Representatives of lenders as well as businesses that received pandemic bailout money told an oversight board Wednesday that delayed and confusing instructions from the government hampered the effectiveness of the main rescue program for smaller companies.
Guidelines for Paycheck Protection Program loans were released in a fragmented basis and underwent several revisions that made it difficult for businesses to know if they qualified for the money and what they must do to get the loans forgiven, said Anthony Wilkinson, president of the National Association of Guaranteed Government Lenders.
The guidance, which is at times contradictory, also puts banks making those loans at risk, he said.
“Is it any wonder why borrowers and lenders are questioning whether Treasury has set everyone up to fail?” Wilkinson said at the hearing in front of the Pandemic Response Accountability Committee. “Is it any wonder why borrowers of all sizes have been returning their loans out of fear of their own government?”
Some big restaurant chains like Potbelly Corp. and Ruth’s Chris Steak House got loans, while many mom-and-pop companies were left stranded. Both businesses said they would give the loans back after facing criticism from lawmakers and pressure from the Treasury Department.

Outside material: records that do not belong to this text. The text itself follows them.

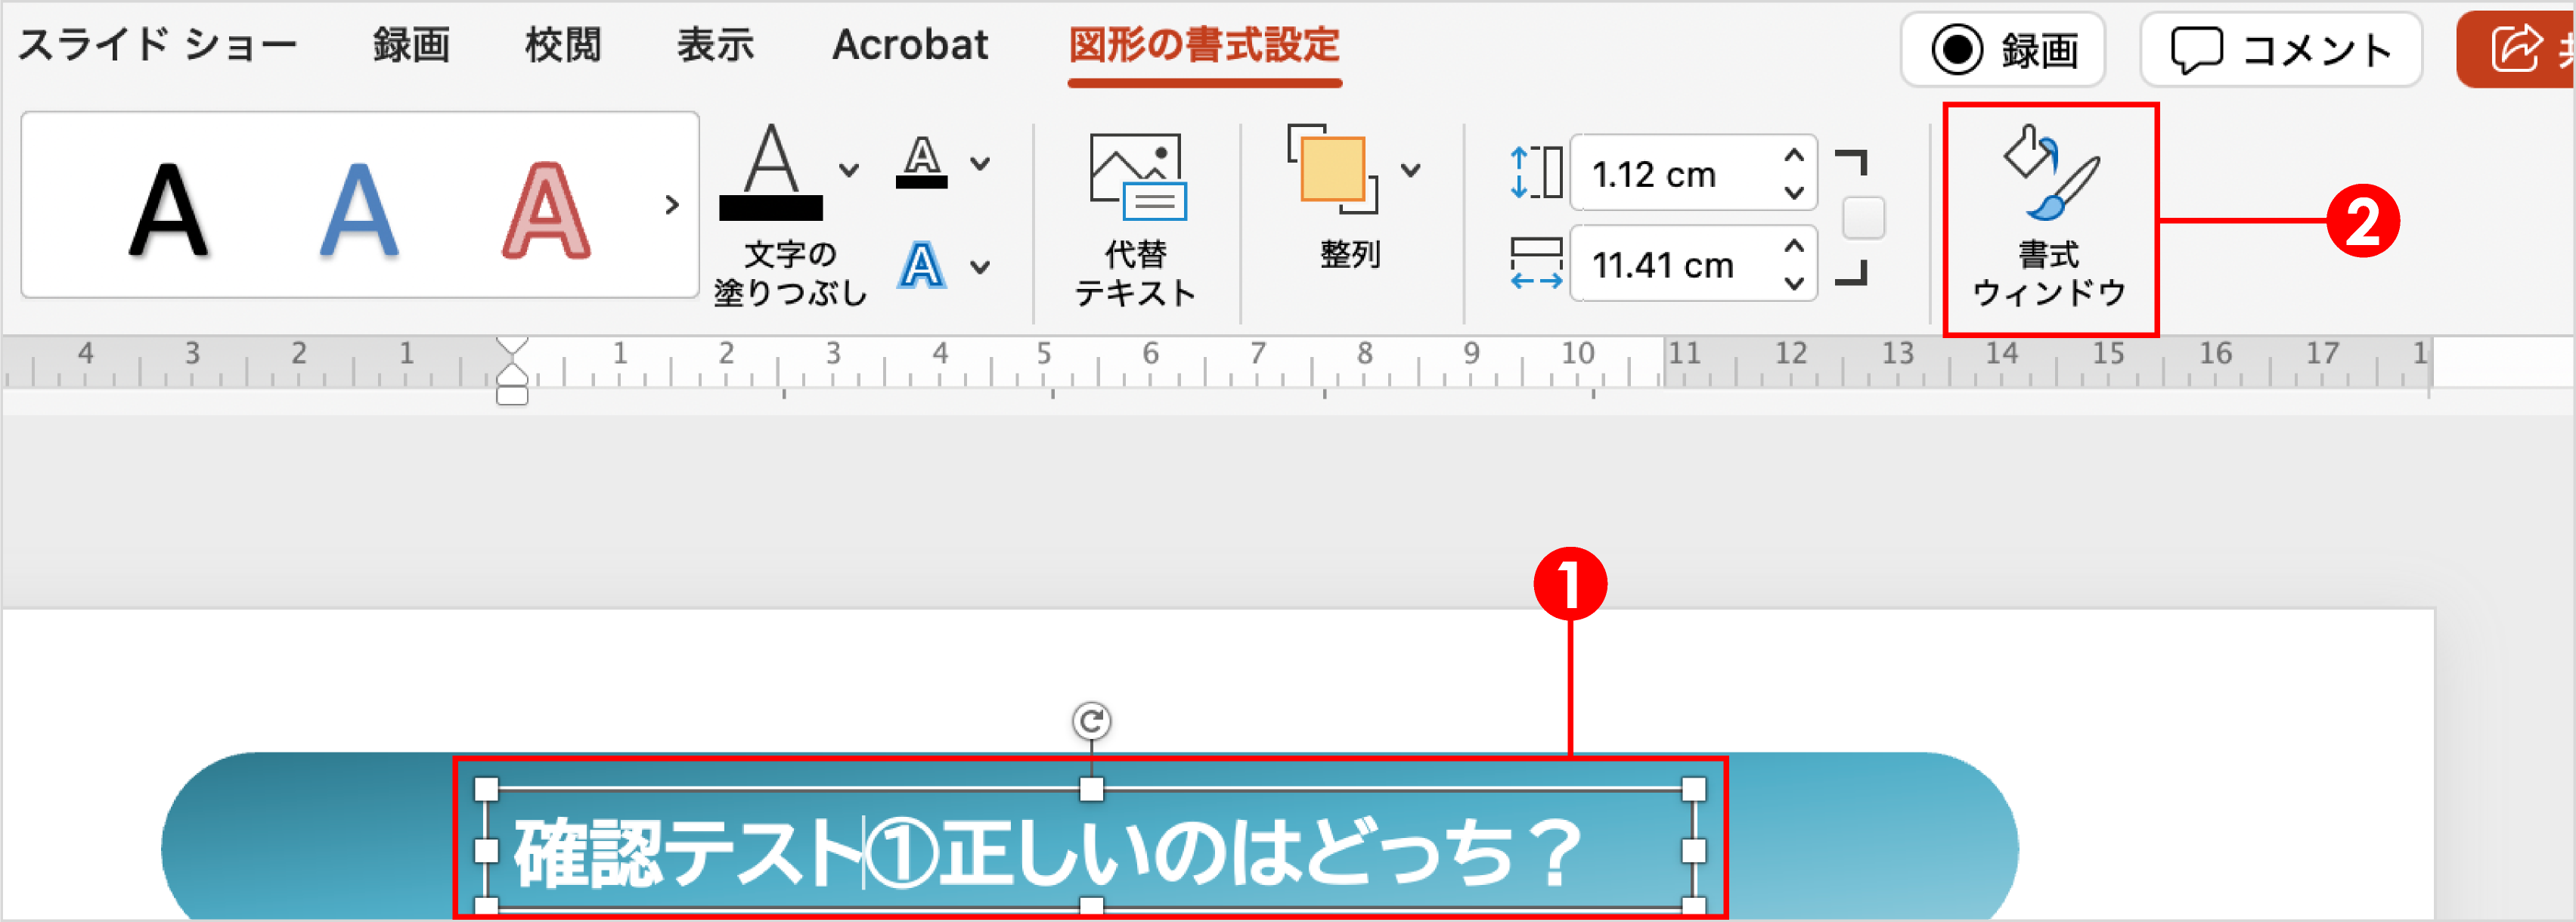Open the 書式ウィンドウ (Format Pane)

pyautogui.click(x=2048, y=210)
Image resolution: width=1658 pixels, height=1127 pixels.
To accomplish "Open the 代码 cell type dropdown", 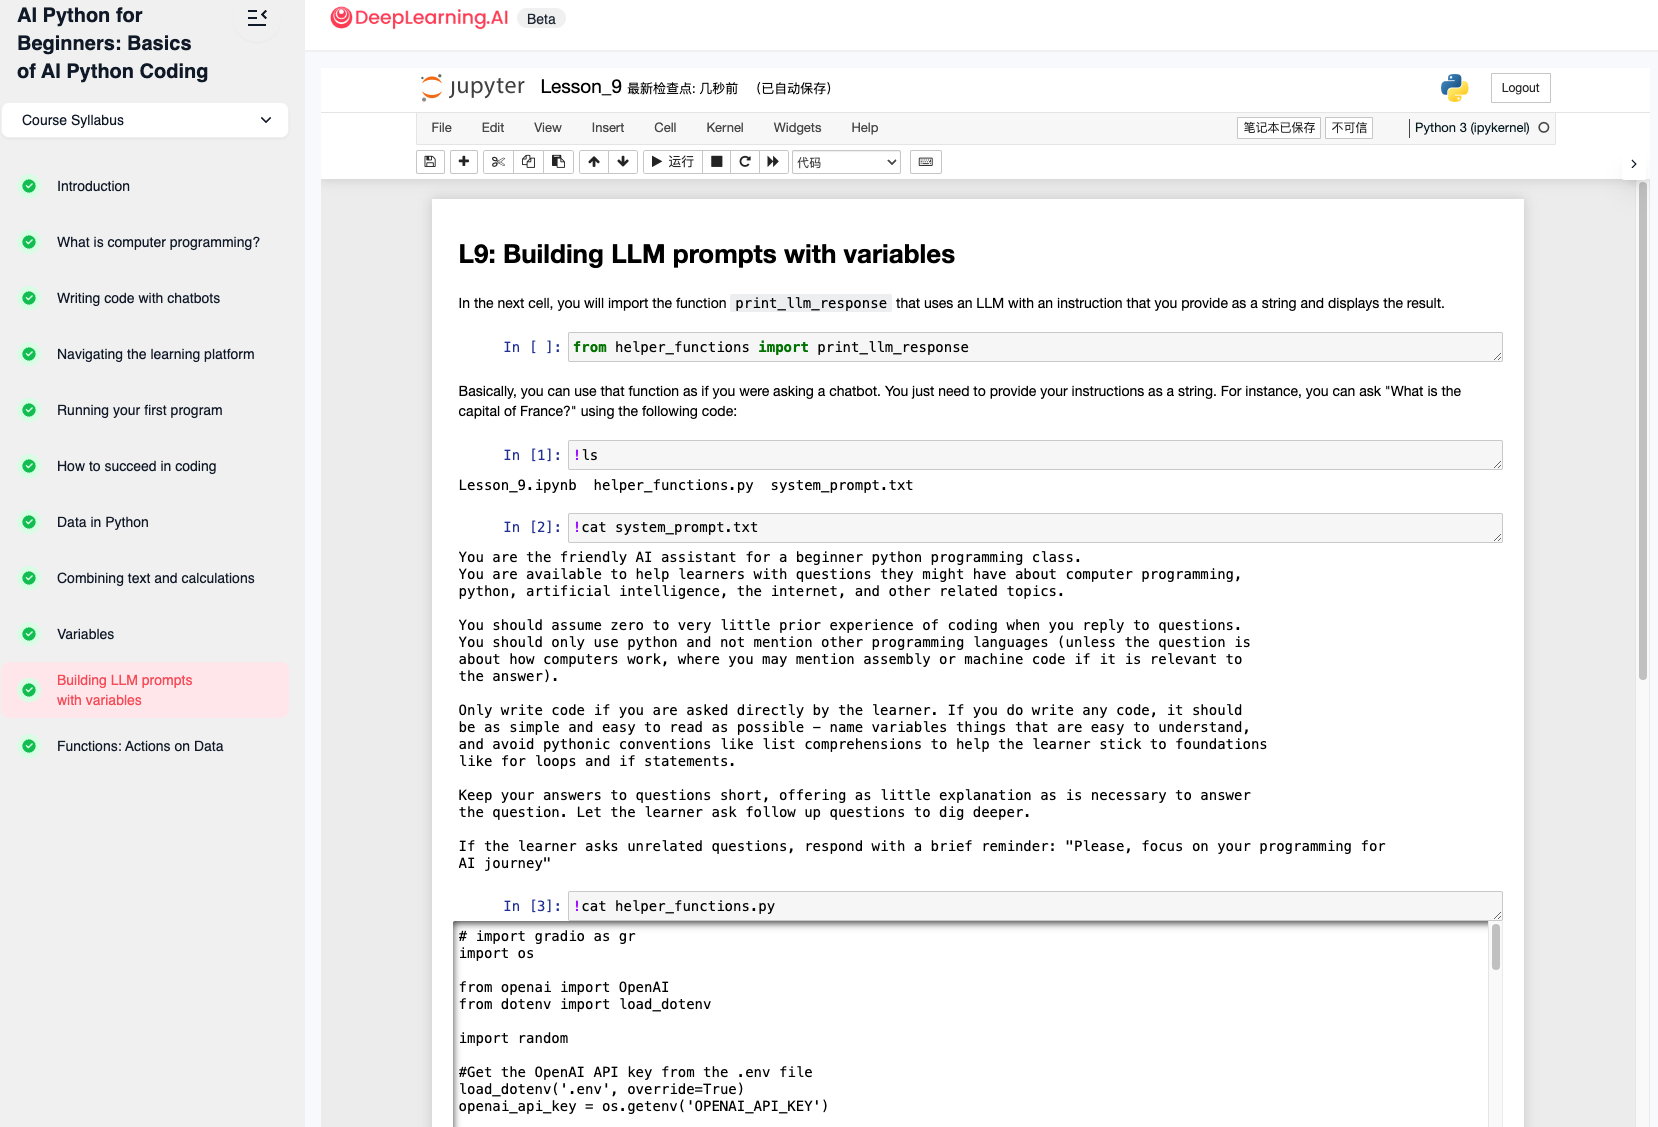I will (846, 162).
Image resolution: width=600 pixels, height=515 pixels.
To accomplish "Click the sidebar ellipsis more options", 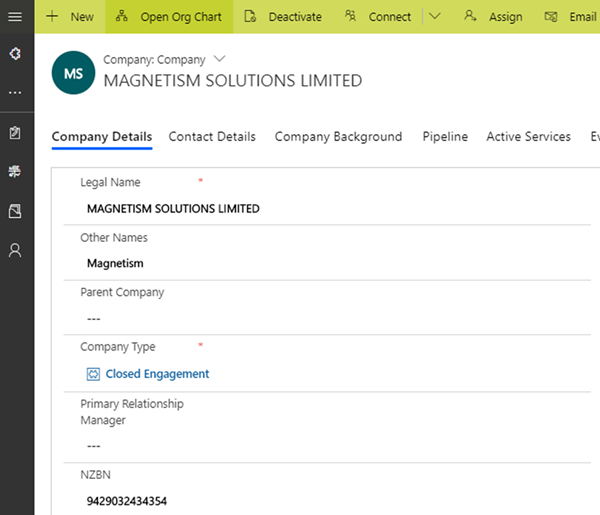I will pyautogui.click(x=15, y=92).
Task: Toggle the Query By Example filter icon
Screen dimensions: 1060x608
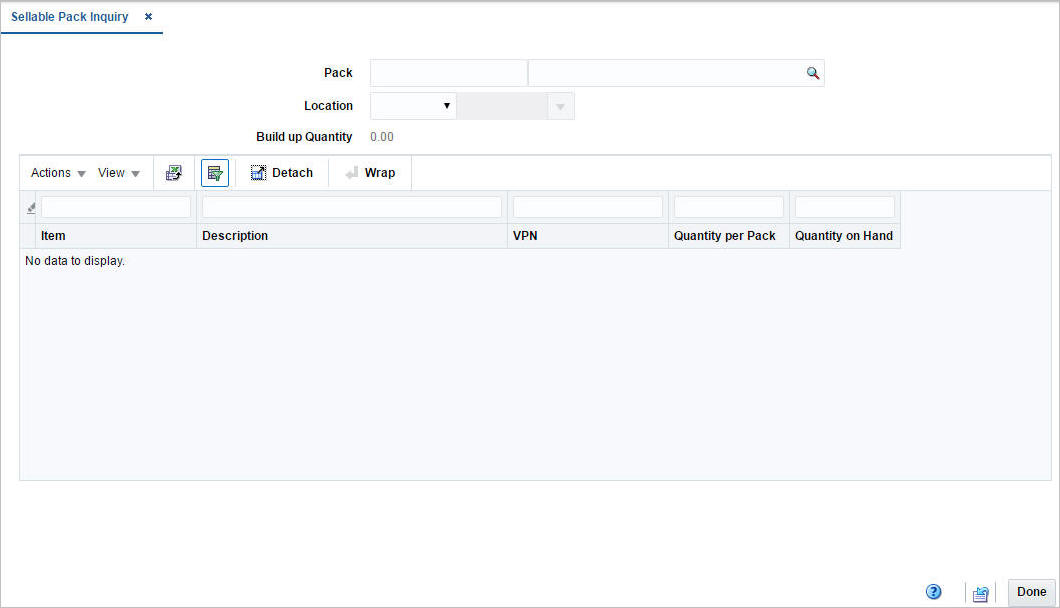Action: [x=214, y=172]
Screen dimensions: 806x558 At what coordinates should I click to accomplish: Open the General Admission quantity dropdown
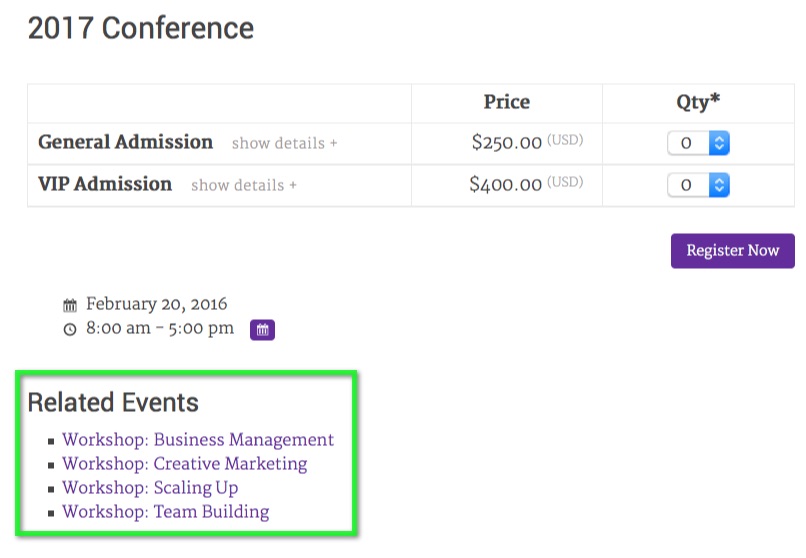698,143
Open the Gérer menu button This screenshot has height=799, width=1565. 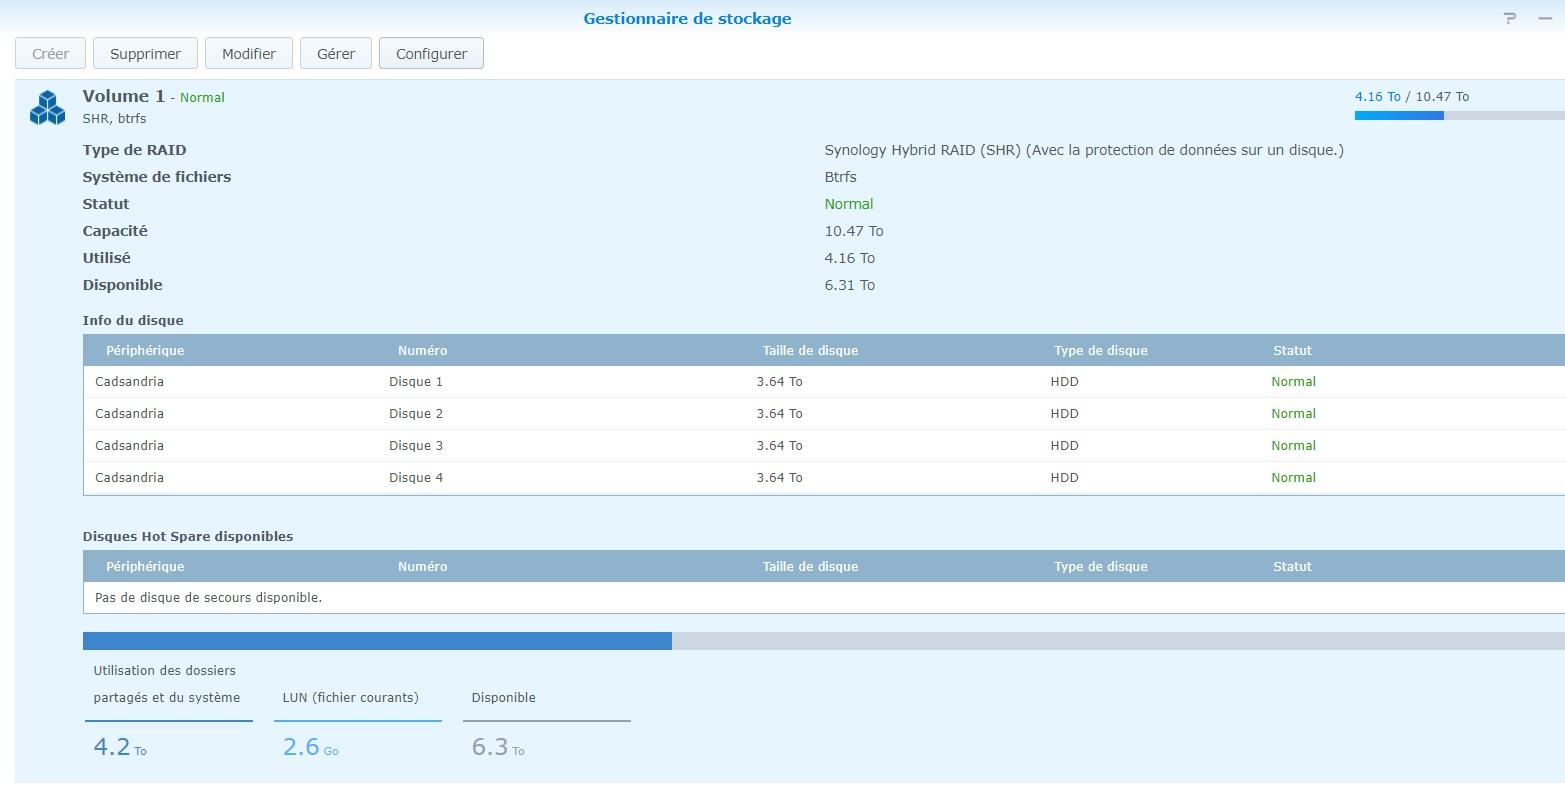click(x=336, y=54)
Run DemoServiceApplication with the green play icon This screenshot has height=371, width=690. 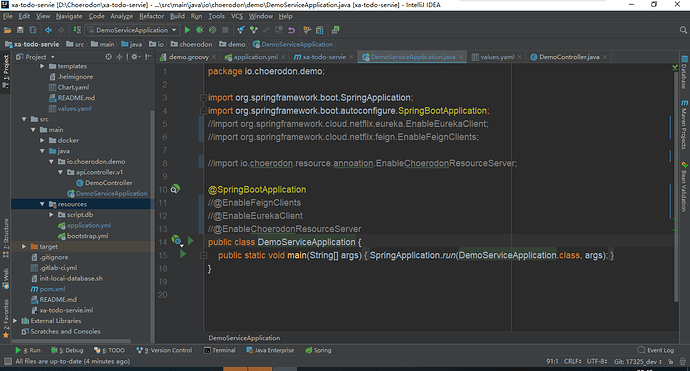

The forum was the first public event for the independent committee created to oversee spending under the $2.2 trillion Cares Act that Congress approved and President Donald Trump signed into law in March. The panel is comprised of inspectors general from more than a dozen federal agencies.
The effort to help small businesses retain their workers has been the subject of criticism from businesses and lenders who were charged with distributing the money. Some businesses said lenders gave priority to larger companies where the bank could generate larger fees, and lenders have said the spotty regulations and “know your customer” rules left them exposed to losses as businesses rushed to apply for the stimulus funds.
PRAC is one of several panels in charge of overseeing government spending to combat the economic fallout of the coronavirus pandemic. The Senate on Tuesday confirmed former White House lawyer Brian Miller to serve as a special inspector general for pandemic recovery. There’s also a bipartisan congressional oversight panel.
PRAC investigations are underway looking into airlines receiving federal support, the validity of tax credits claimed by businesses, the accuracy of economic stimulus payments and the Health and Human Services Department’s adherence to safety protocols during the outbreak.
The U.S. Chamber of Commerce urged the committee to refrain from investigations focused on politically unpopular industries.
“There’s already growing concern that congressional oversight will in part focus on companies or sectors that various elected officials view as unworthy,” said Neil Bradley, the Chamber of Commerce’s chief policy officer. “There will likely be numerous requests for this committee to investigate entities not based on evidence of wrongdoing but because of a belief that an industry or entity shouldn’t have been allowed to receive assistance in the first place.”
Even before it was fully operating, Trump had challenged and undercut the power of PRAC, indicating contentious times ahead for the effort to hold agencies accountable for spending and managing a bailout program for small businesses.
On April 7, Trump removed an experienced inspector general who was appointed to chair the committee. The career official, Glenn Fine, had been serving as the acting inspector general of the Defense Department. But Trump designated a new acting inspector general at the Pentagon, thereby demoting Fine and making him ineligible to chair the committee. Fine later resigned.
In a signing statement accompanying the law creating PRAC, the president said he doesn’t recognize a requirement that congressional leaders help select the leadership of the panel.